Casino Watch Focus has reported on the ongoing impact slot machine gambling and its possible expansion has on Florida. Slot machine gambling has long been limited in Florida. Over the years, various Legislative expansions have taken place, as well as locations being legalized by constitutional amendments.   In 2010, the Florida legislature allowed counties to vote for slot machines, but only if prior approval by constitutional amendments or Florida Legislature were obtained. In this year’s election, two counties have voted to expand gambling by way of slot machines, but major hurdles still exist before such expansion can take place. Local Jacksonville Fox affiliate WOKV reports:

A major legal hurdle remains before voter-approved slot machines will be available to play in Jacksonville.

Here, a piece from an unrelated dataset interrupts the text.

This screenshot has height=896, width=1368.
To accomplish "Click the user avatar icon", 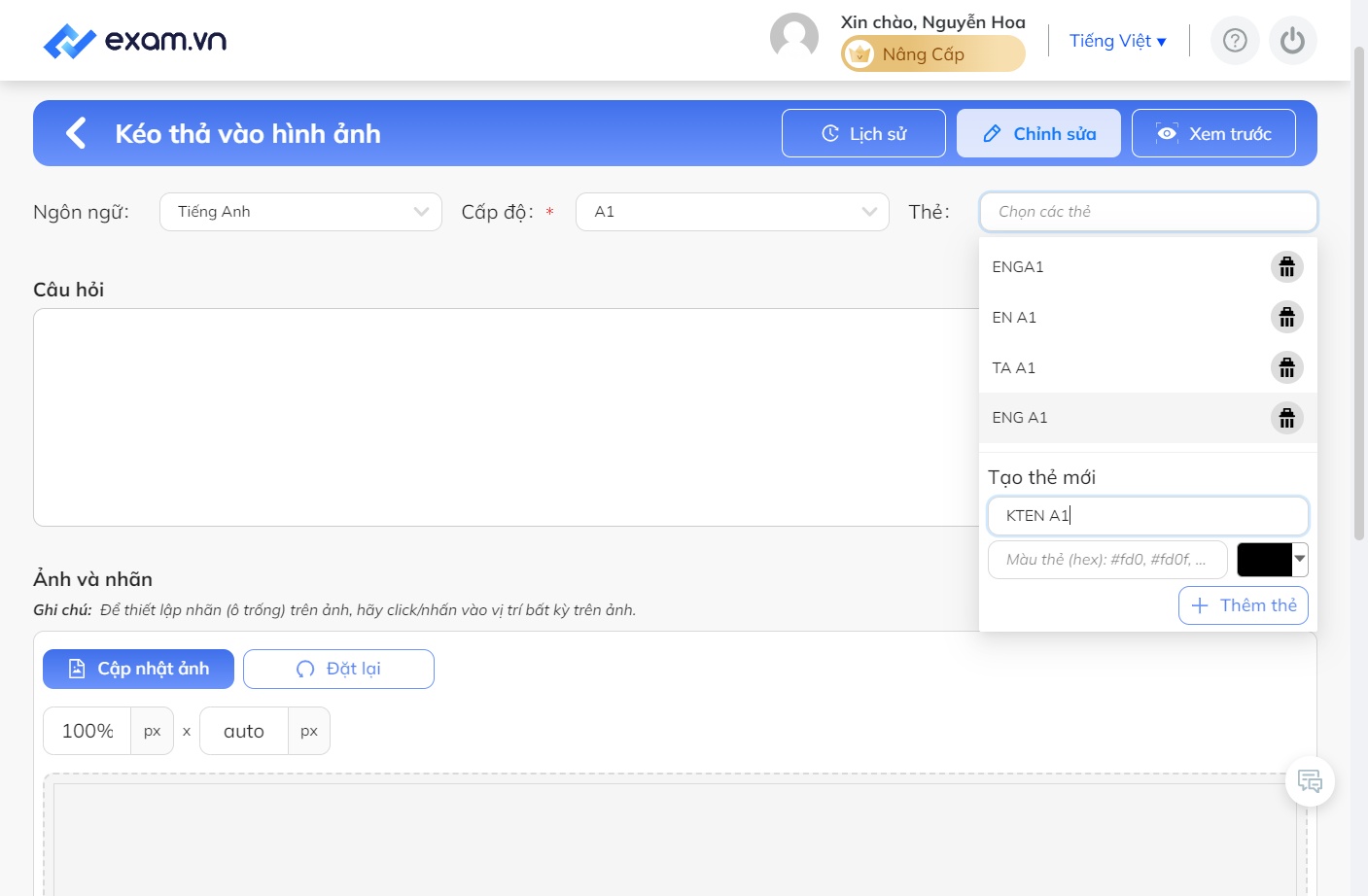I will 794,37.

While Duval County voters resoundingly approved 2,000 slot machines for the bestbet pari-mutuel facility in Arlington, the Florida Supreme Court is still determining whether a state statute permits counties outside of South Florida to expand gambling through a referendum.

The referendum – passed with 54 percent support in the Nov. 8 general election – cites a 2004 constitutional amendment allowing slots machines at certain Miami-Dade and Broward County pari-mutuel facilities through a constitutional amendment to mean voters in Duval county have the same right.

Many believe the negative impacts of slot machines weren’t adequately represented during the election, but non the less, the Supreme Court is likely to void the results as prior approval is needed outside of just the county and the Legislature hasn’t approved the venues. WOKV continues:

The group No Casinos, an opponent of gambling expansion in Florida, says only one side of County Referendum No. 1 was represented – through millions of dollars put up by the owners of bestbet. “It’s not a full picture of what happens when slot machines come to a community,” said Paul Seago, referencing the touting of new jobs and government revenue from slot machines by proponents.

Seago believes the Florida Supreme Court will determine slot machines are only allowed in South Florida, per the state statute, or that a constitutional amendment is necessary for expansion of slot machine gaming in the state. Seago’s opposition to slot machines stems from the rejection that this form of gaming brings new revenue to cities. He says, money used on slots is actually taken away from local businesses. In the meantime, slot machines are on hold outside of Miami-Dade and Broward Counties.